IPv6 for home users
Since very few ISPs provide native IPv6 connectivity to home users you will have to set up tunnel to an IPv6 network. You'll need to find a tunnel broker that provides v6 connectivity (here's a list); unfortunately the tunnel will reduce the efficiency of v6 connections (due to the overhead of encapsulation and added latency); on the bright side the tunnel can seamlessly traverse a NAT.
If you have a Linux machine at home then you can get yourself a delegation for an entire network - usually a /56, for up to 256 unique addresses - and use radvd to advertise it to your entire LAN: all you home machines are autoconfigured, the linux machine acts as a router to IPv6 packets.

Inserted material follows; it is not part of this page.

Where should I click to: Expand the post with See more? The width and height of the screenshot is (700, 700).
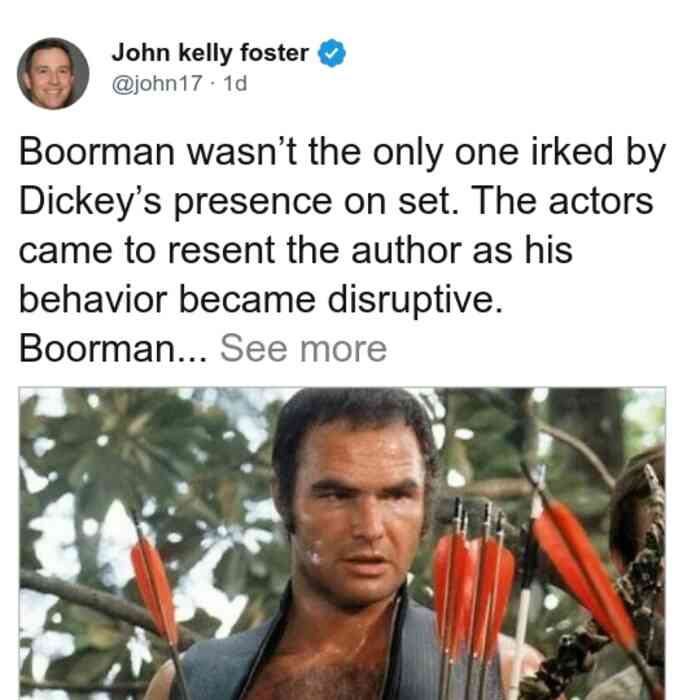[x=304, y=349]
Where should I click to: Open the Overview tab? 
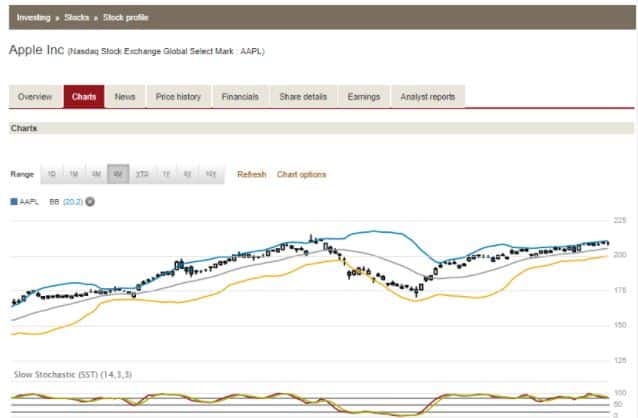(x=35, y=97)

Vista, Windows Server 2008 and Windows 7 all use IPv6 by default. But the network appliances (switch/hub/wlan ap's) have to support IPv6 as well. First make sure all your internal equipment is IPv6 compliant.
Next is to make sure your router is IPv6 complient.
Finally you have to wait for you ISP to implement IPv6. As long as you are not given an external IPv6 address by your ISP you are bound to IPv4 when using the internet. The local machines will still communicate with IPv6 though.
You can use "ping machine -6" or "ping6 machine" to force pinging with IPv6.